Since the first case of urban malaria was reported in December, the ministry says there have been 22,831 cases nationwide, with 22,000 since January. Although the proportion of infected people is almost 15% lower than during the same period last year, cases have sprung up in three states for the first time in nearly six decades. Until recently, the disease was limited to Bolívar and Amazonas in Brazil, the Amazonian states where illegal mining activity is rampant and where malaria had not been eradicated.

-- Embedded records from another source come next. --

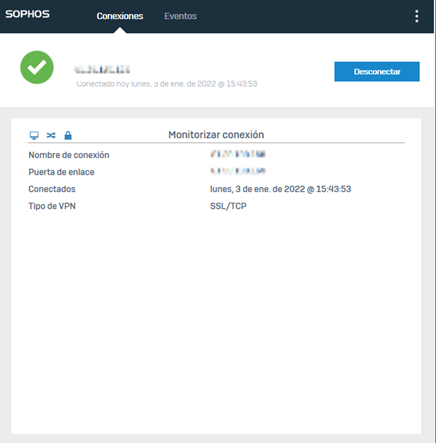Image resolution: width=436 pixels, height=443 pixels.
Task: Click the Conectados label
Action: coord(52,189)
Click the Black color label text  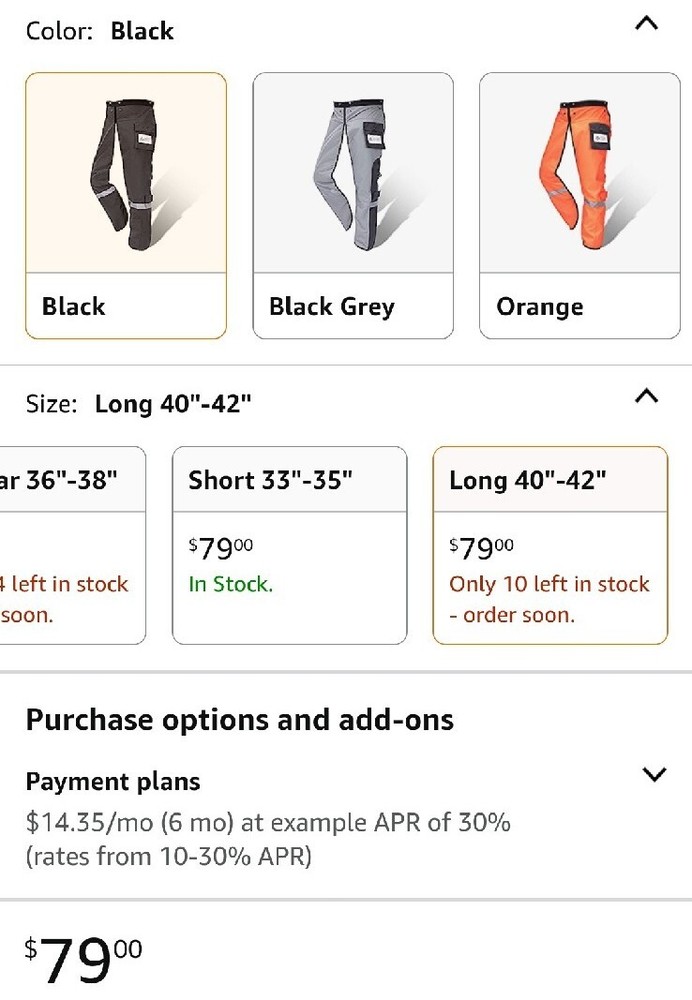pos(74,306)
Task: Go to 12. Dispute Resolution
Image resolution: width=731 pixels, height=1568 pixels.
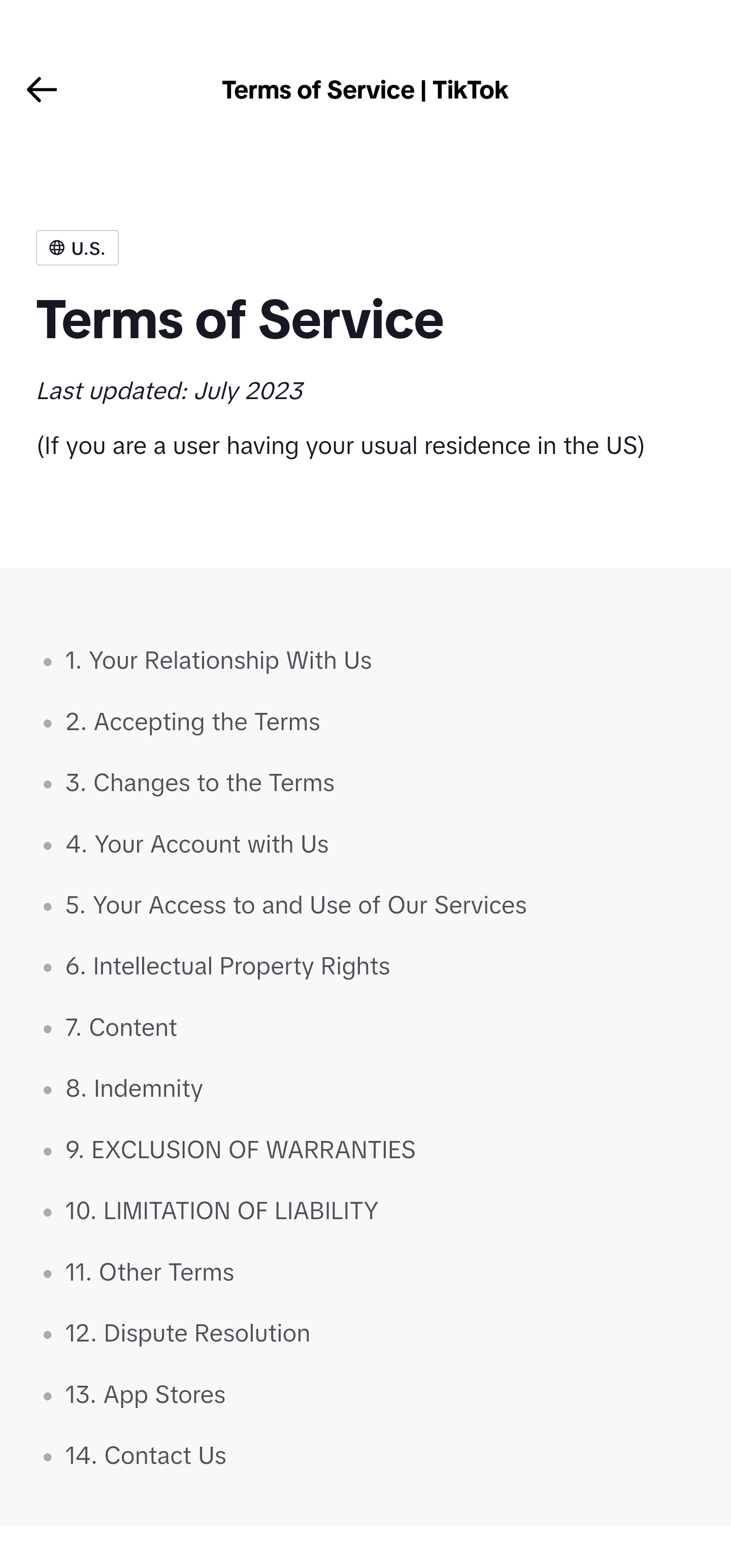Action: [187, 1333]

The strain of the disease in Miranda, although not deadly, has caused alarm because it is not clear how it was reintroduced. According to Dr Oscar Noya, of the Centre for Studies in Malaria, an increase in illegal mining activity has contributed to the spread of malaria. “Miners are continually returning to their home towns. An imported case quickly leads to autochthonous cases that, in turn, continue to multiply if the vector [mosquito] finds the right environmental conditions,” he said.
In the five months since the first urban case was reported, Villasmil has drained the still waters where the parasite was thriving. His team has fumigated the area, paved roads, distributed treated mosquito nets and eradicated the insect’s traditional breeding grounds, such as slow-moving or still water in anything from contaminated creeks to abandoned tyres.
His efforts have paid off. No new cases have been reported in more than two months. But with the rainy season just weeks away, Villasmil fears his work could quickly be undone. The mudslides that accompany tropical rainstorms often leave thousands homeless and forced to seek shelter in informal settlements. Overcrowded and squalid conditions are the ideal habitat of the mosquito.
The biggest hurdle facing the eradication effort, and one the doctor has little faith he can overcome, is the lack of political will to solve the greater health crisis brewing in Venezuela. “There is an express order from the ministry of health to hold no meetings with health teams that might work in opposition-led states.”
The division between rival health departments runs so deep that even the official tally of malaria cases differs considerably. According to the health ministry, which was unavailable for comment, there have been only 17 cases of the disease in Miranda.
Malaria is not the only disease to re-emerge in Venezuela in recent years: dengue fever, leishmaniasis and tuberculosis are also reappearing. “These illnesses are what we call in the field the ‘illnesses of shame’, because it is unjustifiable that in a country that has a trillion dollars from oil revenues in the last decade we are seeing them resurface,” Villasmil says.
“Blaming the mosquito is short-sighted. Malaria has returned because the state failed to provide decent housing to the poorest, because it ceased to think of health planning in the long term, and because political differences got in the way.”